A member of a family planning committee in Chongqing City in Southwest China told the advocacy group All Girls Allowed (AGA) that officials in late August issued a new protocol under order from Beijing prohibiting forced sterilization and late-term abortions as a means of enforcing the country’s notorious one-child policy.

“Parents must make their own choice. We will not use forced abortion,” the official said, according to the group. AGA said the official did not give a precise release date for the Beijing memorandum supposedly behind the new protocol.

The group said that when the National Population and Family Planning Commission held its semiannual meeting in July, Minister Wang Xia called upon family planning policy to “absolutely stop performing late-stage abortions,” saying they should only “guide people to do family planning voluntarily.”


While some applauded the statement, Reggie Littlejohn, founder of Women’s Rights Without Frontiers and a key figure in the release of Chinese human rights activist Chen Guangcheng, says the new protocol isn’t worth the paper it’s written on.

“China has not banned forced abortions.  I have no doubt that there are women in China being forcibly aborted at this moment,” Littlejohn told in an email Friday.

Littlejohn criticized the statement for applying only to late-term abortions – the source of gruesome photographs that shook the Internet with outrage when they went viral this year –  and noted that the country wouldn’t be where it is now if the technical rules actually applied.

“Forced abortion is already officially illegal in China, yet it happens all the time,” said Littlejohn.  “In January 2011, Chinese President Hu Jintao told Rep. Ileana Ros-Lehtinen that China had no forced abortion policy.  Yet, since that time, we have received many credible reports of forced abortion.”

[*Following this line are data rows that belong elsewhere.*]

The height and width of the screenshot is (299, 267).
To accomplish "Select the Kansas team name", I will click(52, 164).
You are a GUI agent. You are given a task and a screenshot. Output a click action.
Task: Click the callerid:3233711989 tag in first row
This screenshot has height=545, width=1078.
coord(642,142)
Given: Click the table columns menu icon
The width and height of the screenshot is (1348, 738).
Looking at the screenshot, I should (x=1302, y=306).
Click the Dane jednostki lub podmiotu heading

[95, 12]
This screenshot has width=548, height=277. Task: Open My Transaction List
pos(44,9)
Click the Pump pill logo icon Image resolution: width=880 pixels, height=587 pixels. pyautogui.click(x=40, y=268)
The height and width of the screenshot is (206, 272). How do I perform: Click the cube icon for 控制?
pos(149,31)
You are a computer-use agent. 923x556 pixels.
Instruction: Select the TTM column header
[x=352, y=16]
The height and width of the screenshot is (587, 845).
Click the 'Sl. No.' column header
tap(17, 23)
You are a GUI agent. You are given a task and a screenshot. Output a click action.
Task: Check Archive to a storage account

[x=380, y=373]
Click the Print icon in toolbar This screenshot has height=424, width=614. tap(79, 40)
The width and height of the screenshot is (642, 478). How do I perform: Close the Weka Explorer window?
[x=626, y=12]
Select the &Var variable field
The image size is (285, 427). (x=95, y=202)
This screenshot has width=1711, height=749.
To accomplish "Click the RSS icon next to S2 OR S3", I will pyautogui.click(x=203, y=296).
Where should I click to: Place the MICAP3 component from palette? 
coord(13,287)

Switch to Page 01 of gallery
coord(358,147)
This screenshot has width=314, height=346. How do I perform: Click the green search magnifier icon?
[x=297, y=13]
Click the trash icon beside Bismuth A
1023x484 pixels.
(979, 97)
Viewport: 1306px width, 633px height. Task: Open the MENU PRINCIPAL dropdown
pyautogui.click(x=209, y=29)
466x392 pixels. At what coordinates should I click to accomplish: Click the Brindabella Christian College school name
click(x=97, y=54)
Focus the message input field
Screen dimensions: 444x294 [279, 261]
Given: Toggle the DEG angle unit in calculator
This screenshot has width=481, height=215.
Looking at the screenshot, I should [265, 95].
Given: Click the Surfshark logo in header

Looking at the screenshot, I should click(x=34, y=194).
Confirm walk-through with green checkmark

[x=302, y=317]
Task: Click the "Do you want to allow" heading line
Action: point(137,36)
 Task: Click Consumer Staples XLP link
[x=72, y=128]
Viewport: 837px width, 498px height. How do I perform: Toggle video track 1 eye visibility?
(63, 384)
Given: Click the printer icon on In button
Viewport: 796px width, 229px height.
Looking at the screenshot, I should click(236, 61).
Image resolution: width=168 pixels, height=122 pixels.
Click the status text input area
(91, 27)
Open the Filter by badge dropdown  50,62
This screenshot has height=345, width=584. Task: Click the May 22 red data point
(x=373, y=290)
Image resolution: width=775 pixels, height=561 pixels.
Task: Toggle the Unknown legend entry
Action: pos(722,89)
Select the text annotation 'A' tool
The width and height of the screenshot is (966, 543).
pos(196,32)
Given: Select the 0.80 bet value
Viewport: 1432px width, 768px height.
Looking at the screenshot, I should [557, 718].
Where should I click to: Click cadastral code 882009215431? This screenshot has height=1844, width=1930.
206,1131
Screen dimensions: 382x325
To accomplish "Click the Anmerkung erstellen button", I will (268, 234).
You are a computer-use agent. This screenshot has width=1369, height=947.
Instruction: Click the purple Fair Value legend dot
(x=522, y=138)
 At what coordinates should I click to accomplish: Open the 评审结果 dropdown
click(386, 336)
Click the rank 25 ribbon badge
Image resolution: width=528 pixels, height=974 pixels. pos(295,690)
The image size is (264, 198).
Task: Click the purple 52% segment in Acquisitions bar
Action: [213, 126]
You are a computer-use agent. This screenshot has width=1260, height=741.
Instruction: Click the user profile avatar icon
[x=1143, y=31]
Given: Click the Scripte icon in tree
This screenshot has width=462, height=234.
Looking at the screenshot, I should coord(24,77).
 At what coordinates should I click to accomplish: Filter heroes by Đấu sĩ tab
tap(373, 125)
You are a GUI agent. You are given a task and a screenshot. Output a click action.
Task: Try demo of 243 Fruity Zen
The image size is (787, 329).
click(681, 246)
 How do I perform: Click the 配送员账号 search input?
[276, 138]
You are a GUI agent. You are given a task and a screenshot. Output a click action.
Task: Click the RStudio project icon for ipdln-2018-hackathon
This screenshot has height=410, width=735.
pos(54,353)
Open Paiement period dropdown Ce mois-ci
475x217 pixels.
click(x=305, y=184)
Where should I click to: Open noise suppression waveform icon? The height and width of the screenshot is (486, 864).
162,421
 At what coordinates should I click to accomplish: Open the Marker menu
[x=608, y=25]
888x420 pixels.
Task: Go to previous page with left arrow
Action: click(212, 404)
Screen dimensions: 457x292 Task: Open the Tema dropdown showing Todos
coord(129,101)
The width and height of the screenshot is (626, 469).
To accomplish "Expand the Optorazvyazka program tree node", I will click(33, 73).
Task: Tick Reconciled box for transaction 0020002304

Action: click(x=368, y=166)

Littlejohn cited her group’s July 31 complaint to the United Nations Commission on the Status of Women on the fate of five Chinese women who suffered forced abortions under the one-child policy this spring and summer.

Meanwhile, she said, the fact that the government still imposes crippling fines as an alternate punishment for “illegal pregnancies” means that “those who cannot pay will feel forced to abort against their wishes.”

“Only when the Chinese government stops issuing abortion and sterilization quotients, and stops evaluating officials’ performance on the basis of reaching population control targets will we believe they are serious about ending forced abortion in China,” said Littlejohn.